## BEGIN PASSAGE TO READ

MHN Asks: When Will Multifamily Investment Recover?

Tour counts and bid lists for multifamily properties have rebounded to early 2022 levels, CP Capital's Jay Remillard tells MHN.

Historically, multifamily has been the best-performing asset class, and that keeps investors optimistic in the current cycle, too. This is especially true for investment managers who adhere to long-term opportunistic strategies and can benefit from favorable supply-demand dynamics on the horizon. But currently, there is still a lot of uncertainty, and investment managers need to protect against risk.  

To get the investment manager’s point of view on the market, Multi-Housing News interviewed Jay Remillard, managing director & co-head with CP Capital. Remillard joined the company in 2018, where among other duties, he implements the firm’s strategic initiatives and ensures safeguards are built into every deal. CP Capital’s underwriting standards include conservative interest reserves, extended delivery timelines and escalation contingencies, Remillard said. He shared insights about investing amid the multifamily “supply tsunami” and its impact on rents in some markets.

How has the tight financing landscape affected CP Capital? What strategies have you developed to maximize profits given rising costs?

Remillard: Over the past year, higher interest rates and lower loan-to-cost ratios—50 to 55 percent—have made it challenging to achieve favorable internal rates of return on new development deals. The increased rates have also widened the bid-ask spread, complicating asset sales. However, we’ve recently seen a rise in development yields due to stabilizing construction costs and strong rental demand in the multifamily market.

## END PASSAGE TO READ
## BEGIN SUPPLIED INFORMATION

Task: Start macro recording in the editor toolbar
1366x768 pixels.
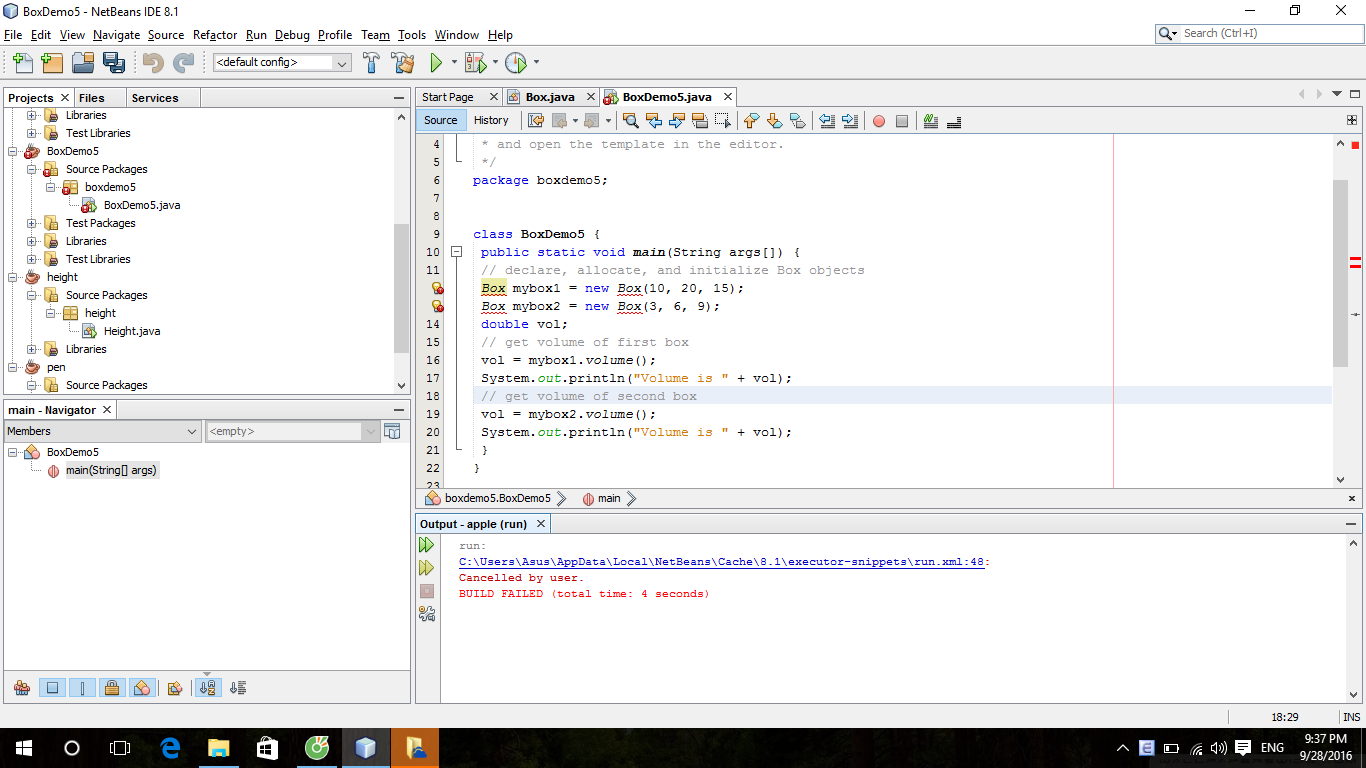Action: [879, 121]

## END SUPPLIED INFORMATION

#### WHAT YOU NEED TO DO
[A] Repeat the multifamily investment interview word for word, everything from "MHN Asks: When" down to "Remillard tells MHN.".
[B] Translate this sentence from the multifamily investment interview into Spanish: "The increased rates have also widened the bid-ask spread, complicating asset sales."
[C] Resume the multifamily investment interview after its final sentence and carry it forward.
These lines have no connection to the multifamily investment interview.

#### SOLVED TASKS
[A]
MHN Asks: When Will Multifamily Investment Recover?

Tour counts and bid lists for multifamily properties have rebounded to early 2022 levels, CP Capital's Jay Remillard tells MHN.

[B] El aumento de las tasas también ha ampliado la diferencia entre el precio de compra y el de venta, lo que complica la venta de activos.

[C]
As interest rates begin to decrease and LTC ratios improve to the 60-to-65 percent range we prefer, coupled with enhanced rent growth projections due to diminishing new supply, we anticipate more attractive underwritten IRRs.

To maximize profits during this period, we’ve focused on creating ancillary income streams, such as offering bulk WiFi, preferred parking and leveraging technology platforms to aid in lease-ups. Additionally, we’ve made significant efforts to control operating expenses and ensure efficiency across our portfolio.


READ ALSO: Why Multifamily Finance Is Poised to Come Back to Life


Overall, how would you describe the U.S. multifamily market at this point in 2024?

Remillard: We enter the latter half of 2024 optimistic as demand fundamentals are robust and appear poised for long-term growth in 2025 and beyond.

Despite concerns about increased levels of new supply and challenges from high interest rates, the U.S. multifamily market is experiencing strong demand in 2024 and is expected to grow further in the coming months. The inflated cost of home ownership, demographic shifts and changing lifestyle trends are fueling demand for multifamily properties across the U.S. This bolstered demand, coupled with limited housing options and reduced new inventory moving forward, is likely to keep growth and occupancy rates steady for the foreseeable future.

What trends are currently driving multifamily performance?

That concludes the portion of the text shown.